Perintah mewajibkan para guru memakai jam tangan sebagai pengingat waktu ini untuk memastikan agar para guru bisa tepat waktu dalam melaksanakan tugas dan kewajibannya Sebagai pendidik.
"Dengan begitu, peserta didik di Kecamatan Suruh akan terlayani dengan baik," ungkap Kepala Disdikbudpora Kabupaten Semarang, Sukaton Purtomo saat menghadiri peringatan Hari Pendidikan Nasional di Kecamatan tingkat kabupaten Semarang, yang dipusatkan di Kecamatan Suruh, Selasa (2/5/2023).

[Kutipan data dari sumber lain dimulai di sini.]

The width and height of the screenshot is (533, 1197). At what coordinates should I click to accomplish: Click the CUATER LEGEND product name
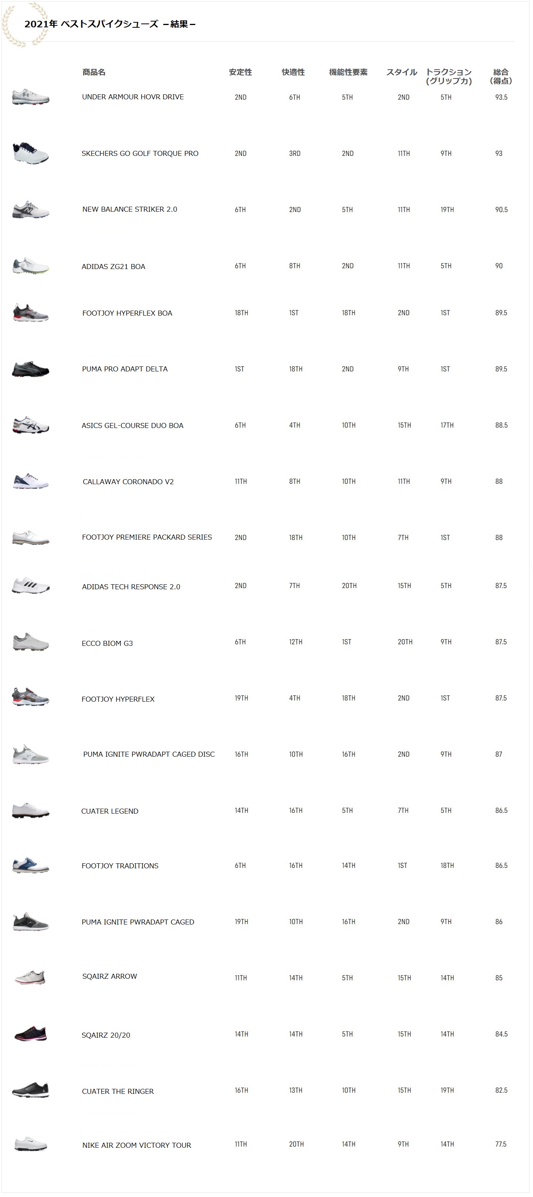click(x=110, y=811)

Sukaton mengungkapkan, penerapan kewajiban guru memakai jam tangan ini diberlakukan bertepatan dengan momentum peringatan Hari Pendidikan Nasional (Hardiknas) dan merupakan yang pertama di Kabupaten Semarang.

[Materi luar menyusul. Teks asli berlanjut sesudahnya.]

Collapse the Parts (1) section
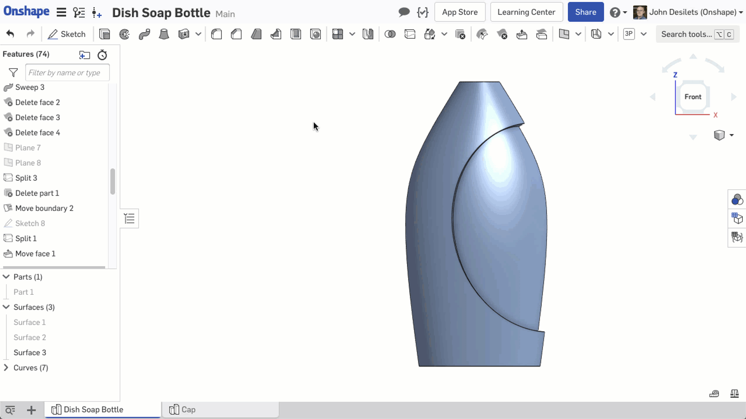The height and width of the screenshot is (419, 746). pyautogui.click(x=7, y=277)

Ia ingin agar kewajiban tersebut berdampak positif bagi kedisiplinan maupun terhadap pelayanan pendidikan oleh para pengajar (guru) di Kabupaten Semarang, khususnya di wilayah Kecamatan Suruh.
"Dengan memakai jam tangan ini bapak atau ibu guru akan selalu mengingat waktu dengan baik, sehingga nantinya tidak ada lagi guru yang telat untuk melaksanakan kewajibannya di sekolah," katanya menegaskan.

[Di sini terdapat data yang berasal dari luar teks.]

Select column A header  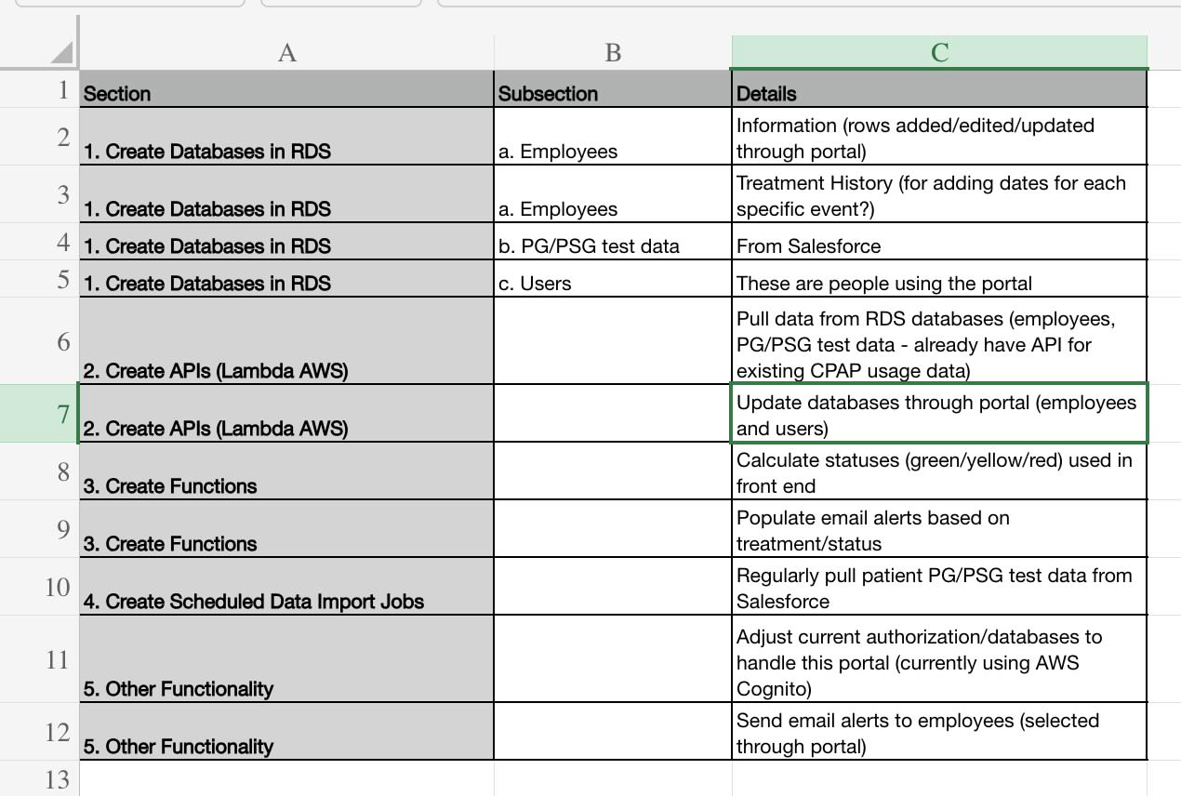[x=286, y=53]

Hal ini, lanjut Sukaton, sekaligus untuk memberikan contoh atau teladan yang baik kepada para peserta didik tentang nilai- nila kedisiplinan, menghargai waktu serta efektif dalam menggunakan waktu.
"Maka Disdikbudpora Kabupaten Semarang pun juga akan memberi teguran jika ada guru di Kecamatan Suruh yang tidak menghargai waktu dan tidak disiplin dalam melayani peserta didik," ujarnya.
Peringatan Hari Pendidikan Nasional di Kabupaten Semarang juga dimeriahkan tari tradisional Prajuritan secara kolosal yang dibawakan oleh para siswa se-Kecamatan Suruh.
Kegiatan ini sebagai bentuk upaya melestarikan tarian prajuritan khas Kabupaten Semarang. Mereka memakai pakaian khas ‘prajuritan’ dengan properti pendukung lengkap, seperti tiruan pedang dan perisai yang terbuat dari bahan kayu.
Tari prajuritan ini berkembang di Kabupaten Semarang pada abad 18 dan merupakan warisan dari pengikut Pangeran Samber Nyawa, yang gigih menentang dan melawan kaum kolonial di masanya.
"Tarian tradisional secara kolosal yang ditampilkan setelah peserta mengikuti upacara ini merupakan wujud penerapan kurikulum merdeka, sesuai dengan kearifan lokal masing- masing," kata Sukaton.